*WRITTEN REQUEST*
Copy each of the records below word for word, keeping every line in its original order. Omit the pictures from your copy.
-- Start DATA ENTRIES --
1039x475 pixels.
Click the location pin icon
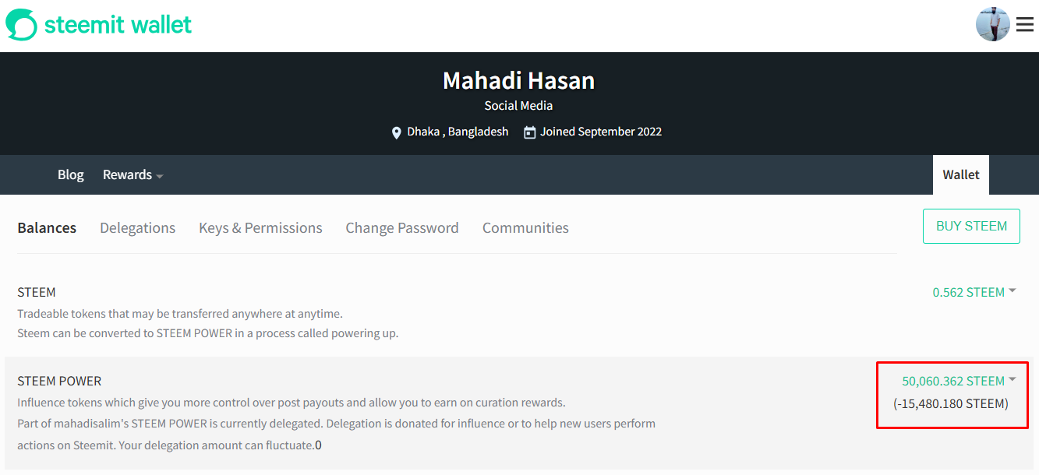(x=397, y=133)
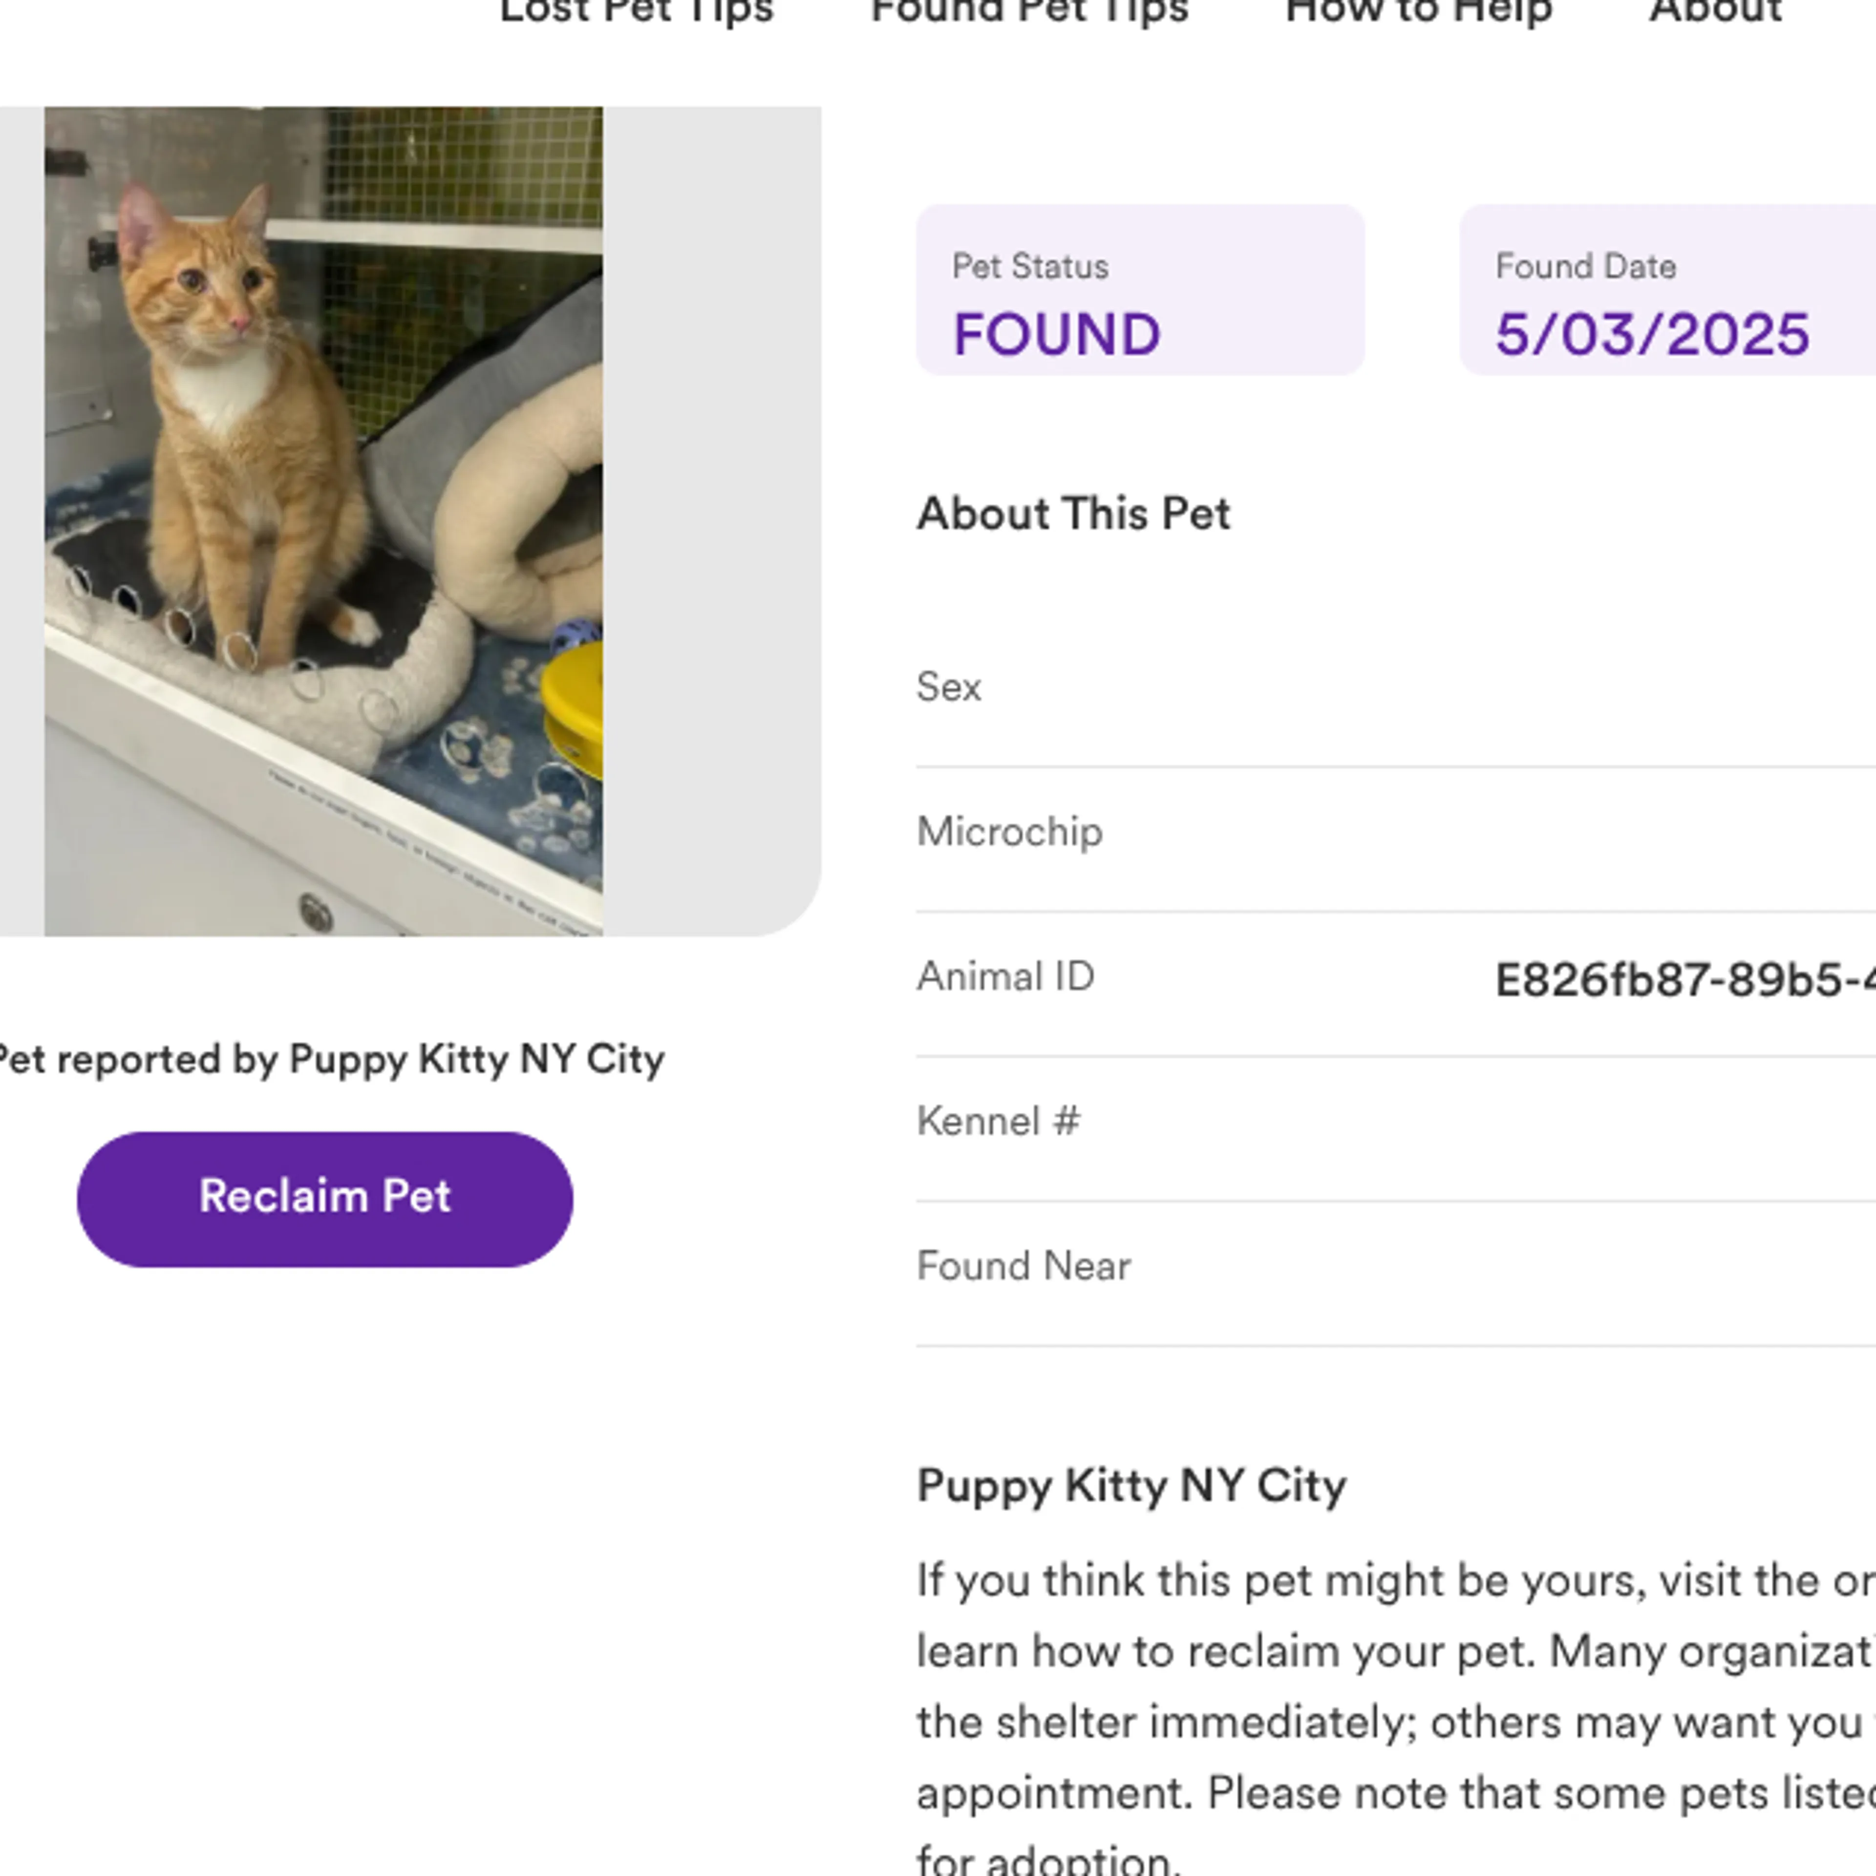Click the 'Pet reported by Puppy Kitty NY City' text
The width and height of the screenshot is (1876, 1876).
pos(331,1060)
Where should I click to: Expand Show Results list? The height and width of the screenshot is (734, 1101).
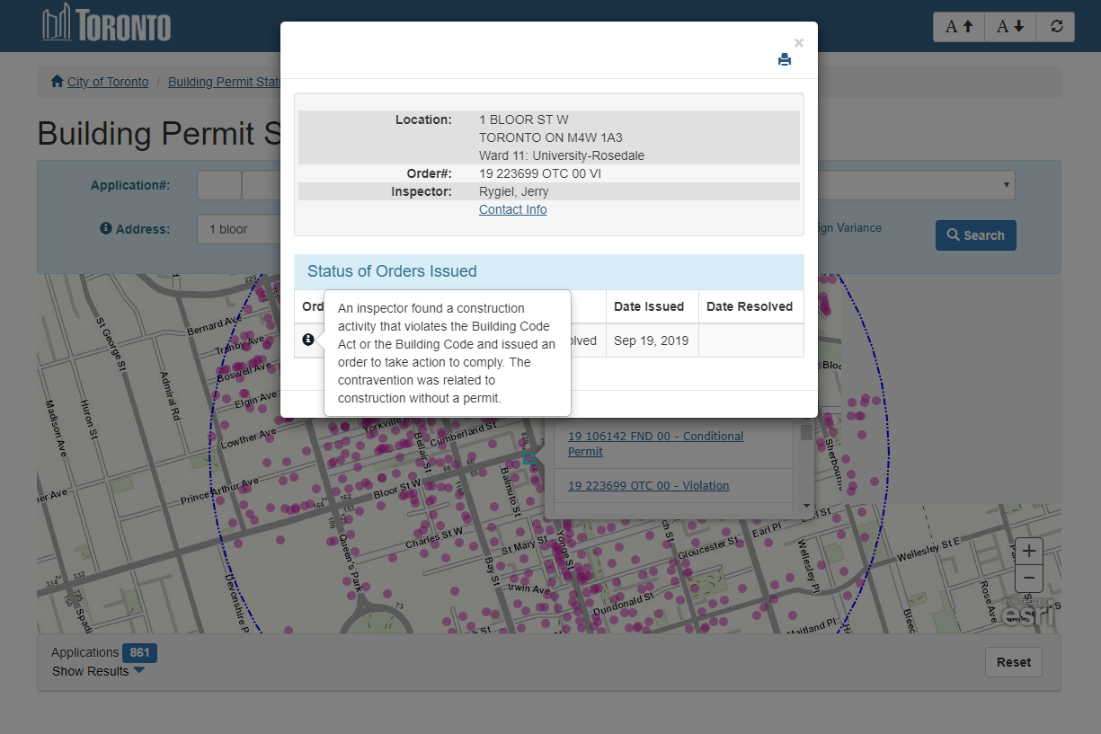pyautogui.click(x=98, y=671)
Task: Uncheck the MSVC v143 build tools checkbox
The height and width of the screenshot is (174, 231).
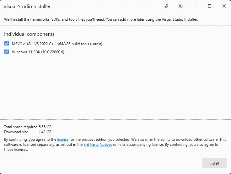Action: (7, 44)
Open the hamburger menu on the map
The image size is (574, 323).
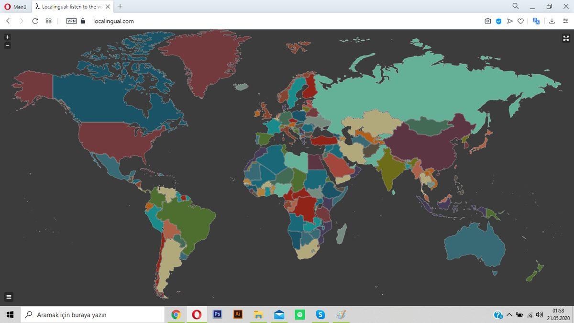[x=9, y=297]
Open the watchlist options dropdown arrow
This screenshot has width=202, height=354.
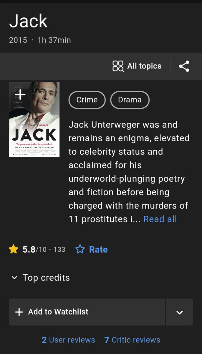tap(180, 312)
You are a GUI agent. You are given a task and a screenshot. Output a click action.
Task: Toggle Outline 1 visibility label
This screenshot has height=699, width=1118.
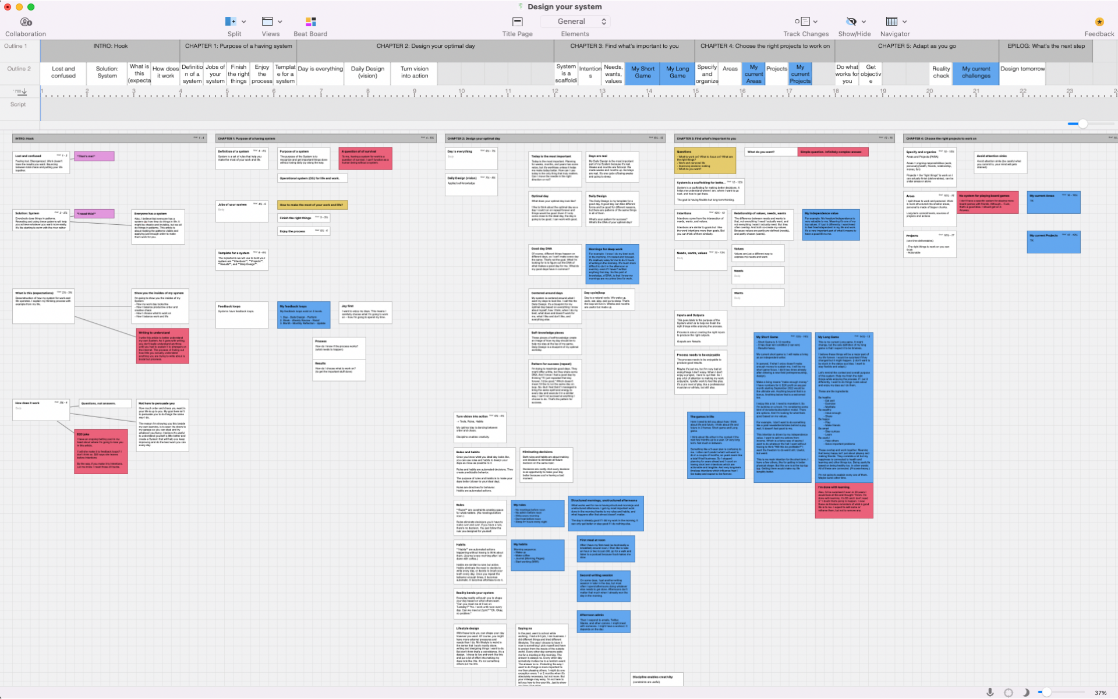[17, 46]
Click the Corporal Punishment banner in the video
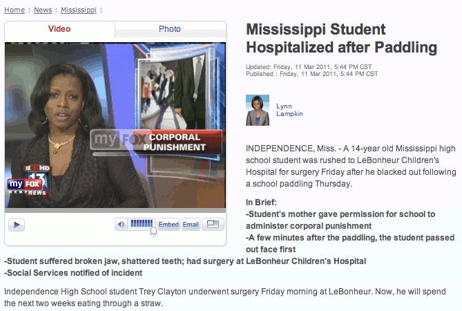 tap(157, 142)
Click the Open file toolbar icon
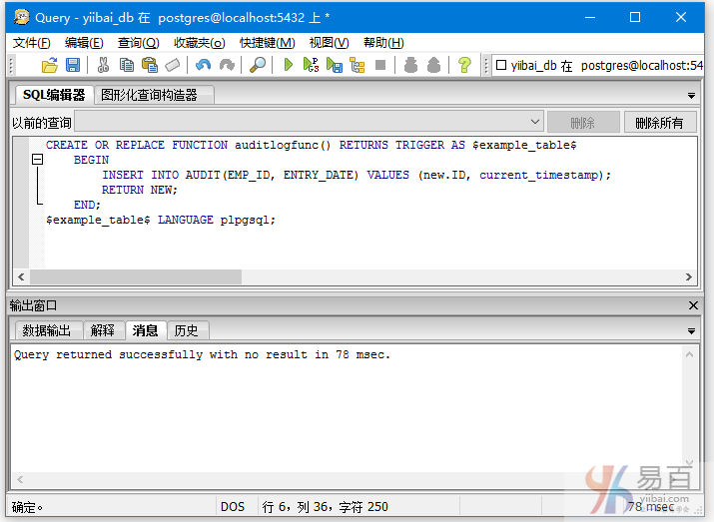The image size is (714, 522). [x=49, y=65]
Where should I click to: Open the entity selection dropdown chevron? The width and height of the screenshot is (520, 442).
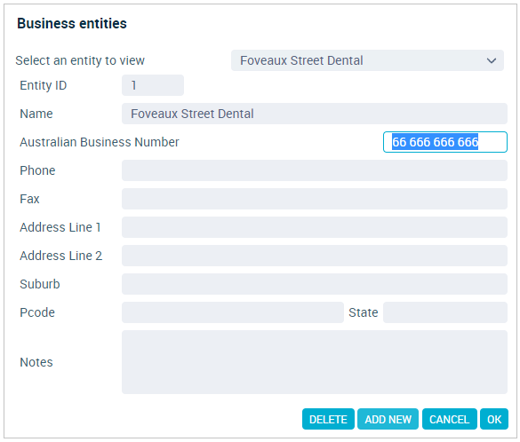(x=492, y=60)
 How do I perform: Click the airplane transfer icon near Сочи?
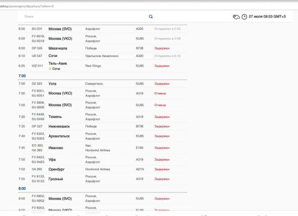tap(50, 69)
-- End DATA ENTRIES --
*TASK ANSWER*
1039x475 pixels.
Click the location pin icon
(x=397, y=133)
Click the 'Pet reported by Puppy Kitty NY City' text
The width and height of the screenshot is (1876, 1876).
pos(331,1060)
Where should I click to: Expand Show Results list? The height and width of the screenshot is (734, 1101).
pyautogui.click(x=98, y=671)
Task: Uncheck the MSVC v143 build tools checkbox
The height and width of the screenshot is (174, 231).
Action: (7, 44)
Open the hamburger menu on the map
The image size is (574, 323).
[x=9, y=297]
Open the watchlist options dropdown arrow
This screenshot has width=202, height=354.
tap(180, 312)
You are a GUI agent. You are given a task and a screenshot. Output a click action.
Task: Toggle Outline 1 visibility label
This screenshot has height=699, width=1118.
[17, 46]
Click the Corporal Punishment banner in the video
 tap(157, 142)
Click the Open file toolbar icon
The image size is (714, 522). [x=49, y=65]
Where should I click to: Open the entity selection dropdown chevron? The width and height of the screenshot is (520, 442).
(x=492, y=60)
 How do I perform: Click the airplane transfer icon near Сочи?
tap(50, 69)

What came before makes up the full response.